__Brief__
Give a faithful, exact copy of all entries, minus the images.

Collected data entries
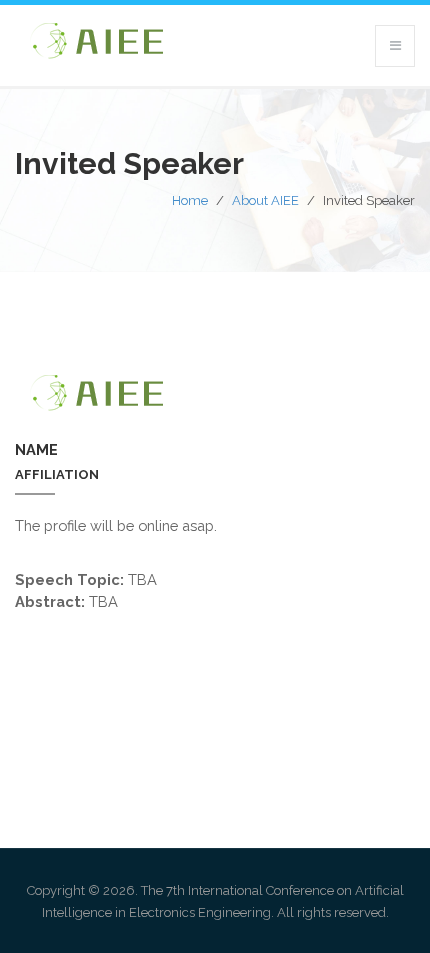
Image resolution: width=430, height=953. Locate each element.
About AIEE (265, 200)
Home (190, 200)
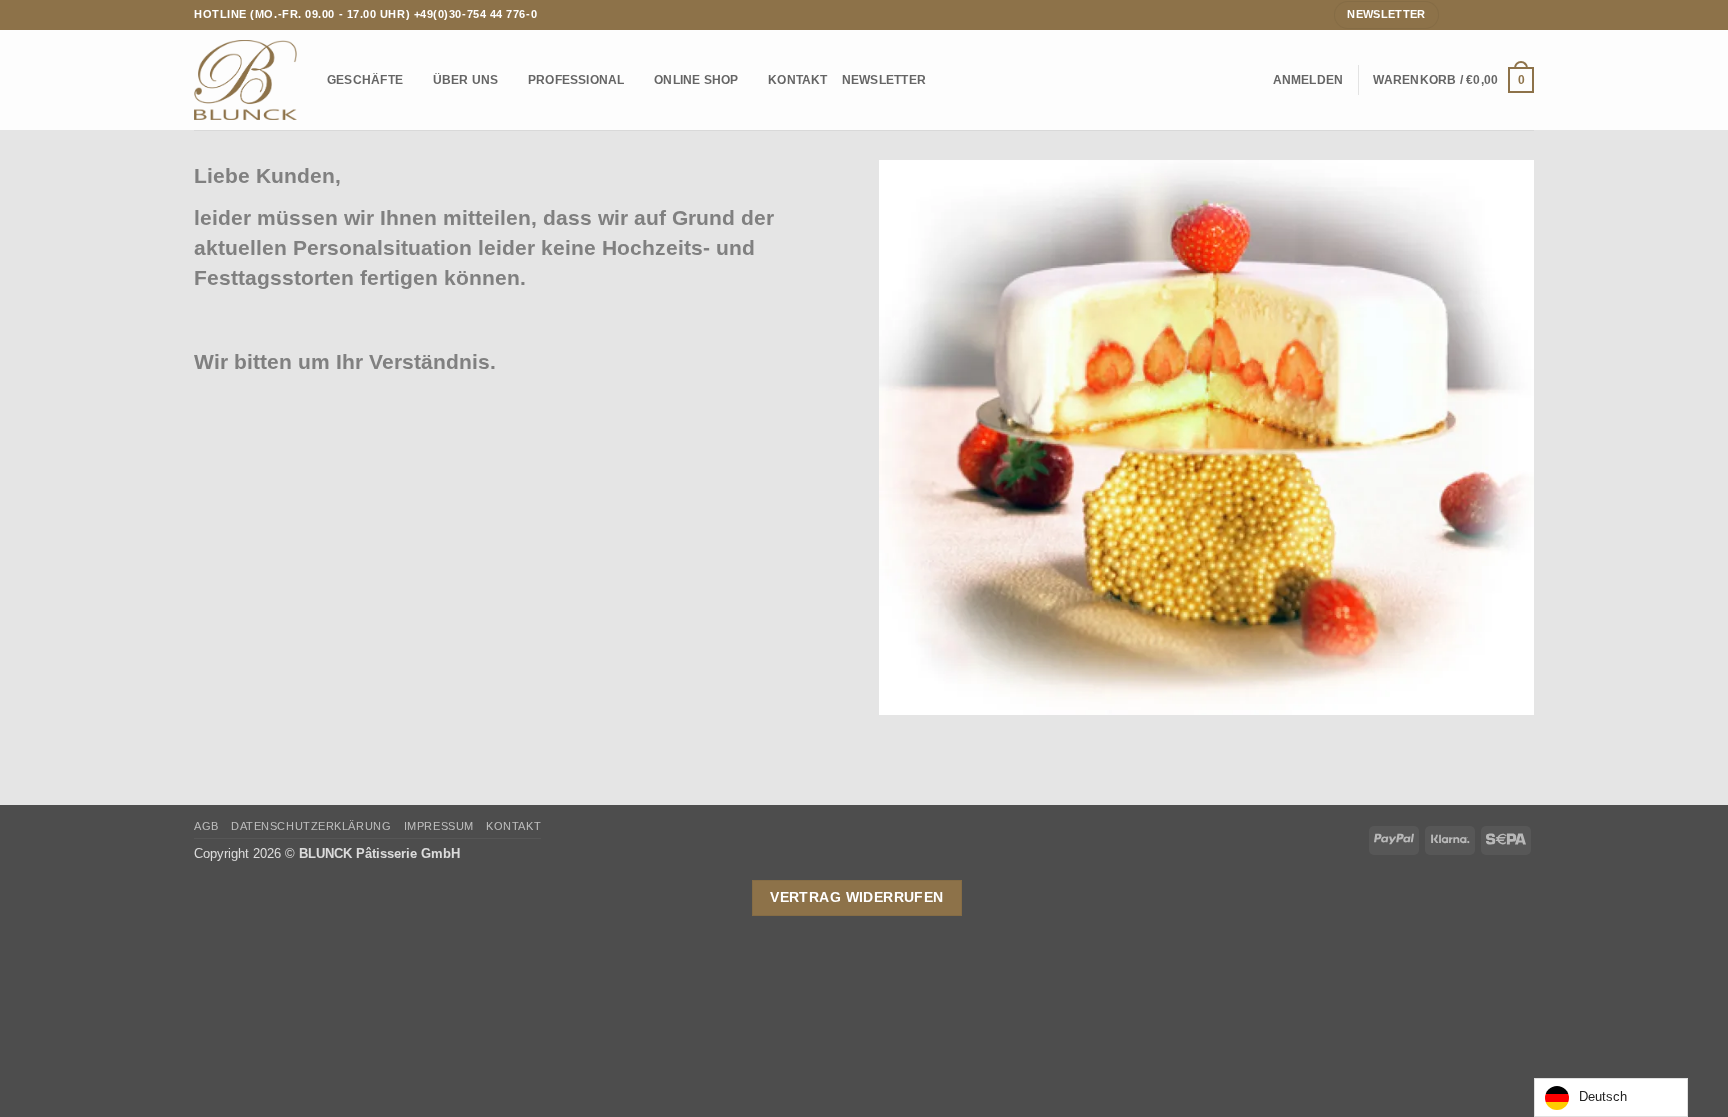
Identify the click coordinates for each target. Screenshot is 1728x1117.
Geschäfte (365, 79)
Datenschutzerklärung (311, 826)
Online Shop (696, 79)
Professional (576, 79)
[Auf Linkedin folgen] (1525, 14)
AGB (206, 826)
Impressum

__Exercise answer__
Image resolution: width=430, height=953. Locate each element.
About AIEE (265, 200)
Home (190, 200)
Identify the click coordinates for each target. Screenshot is 1728x1117.
Geschäfte (365, 79)
Datenschutzerklärung (311, 826)
Online Shop (696, 79)
Professional (576, 79)
[Auf Linkedin folgen] (1525, 14)
AGB (206, 826)
Impressum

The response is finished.